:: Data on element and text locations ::
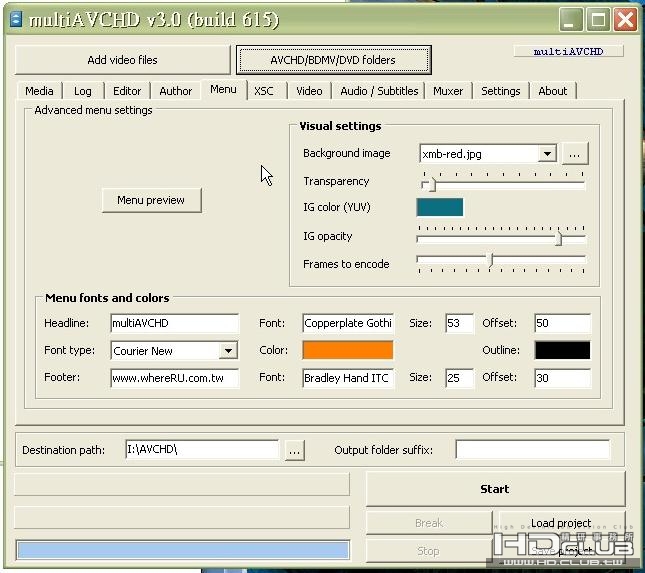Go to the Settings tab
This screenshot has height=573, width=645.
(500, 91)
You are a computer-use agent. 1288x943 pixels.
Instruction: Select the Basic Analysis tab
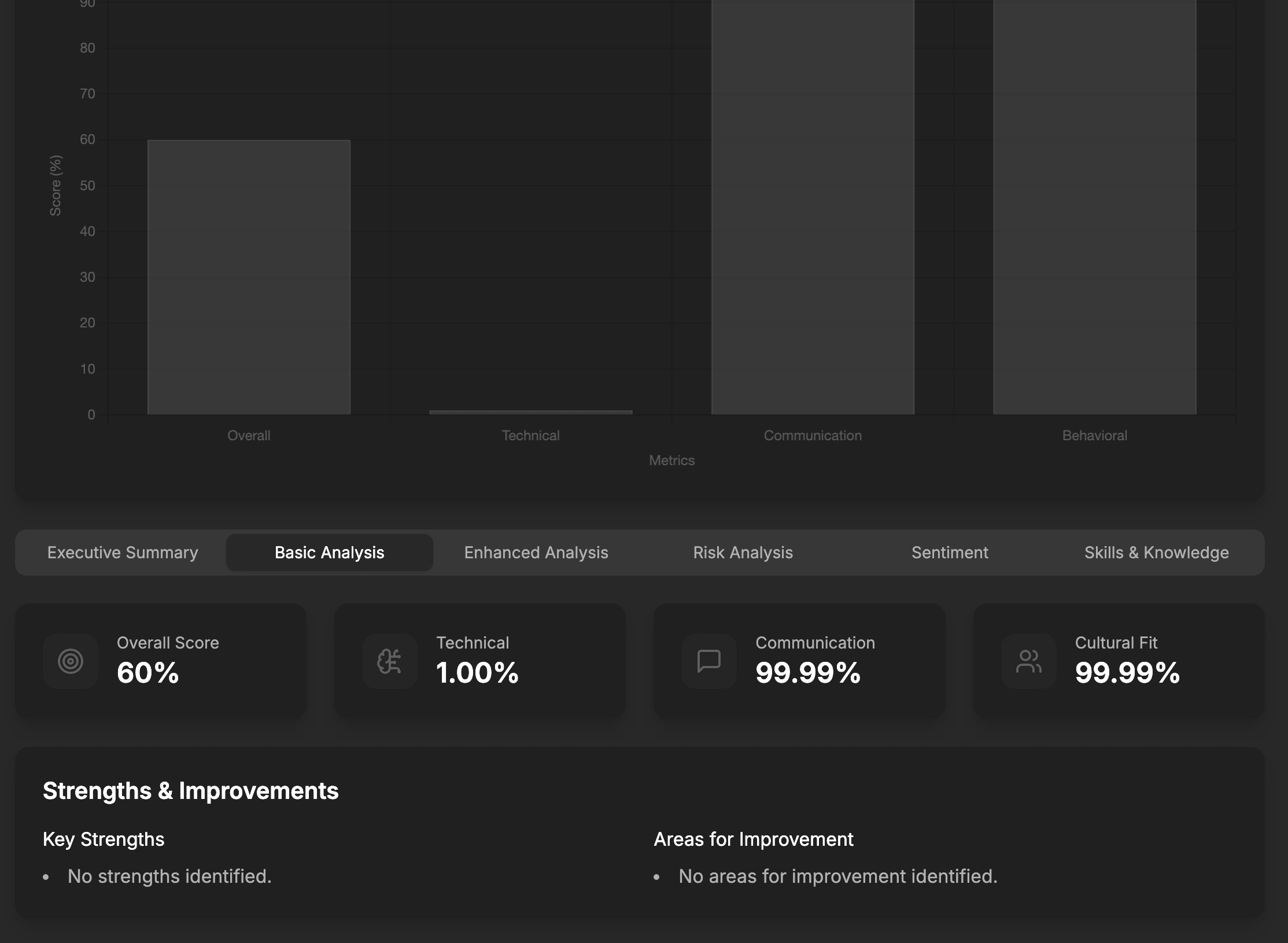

:: EXERCISE DESCRIPTION ::
Render the part of the data that starts with the line containing "You are a computer-use" and runs through the end of the data as a numbered list, skipping blank lines. Leave the pictures out.

:: EXERCISE RESULT ::
1. You are a computer-use agent. 1288x943 pixels.
2. Instruction: Select the Basic Analysis tab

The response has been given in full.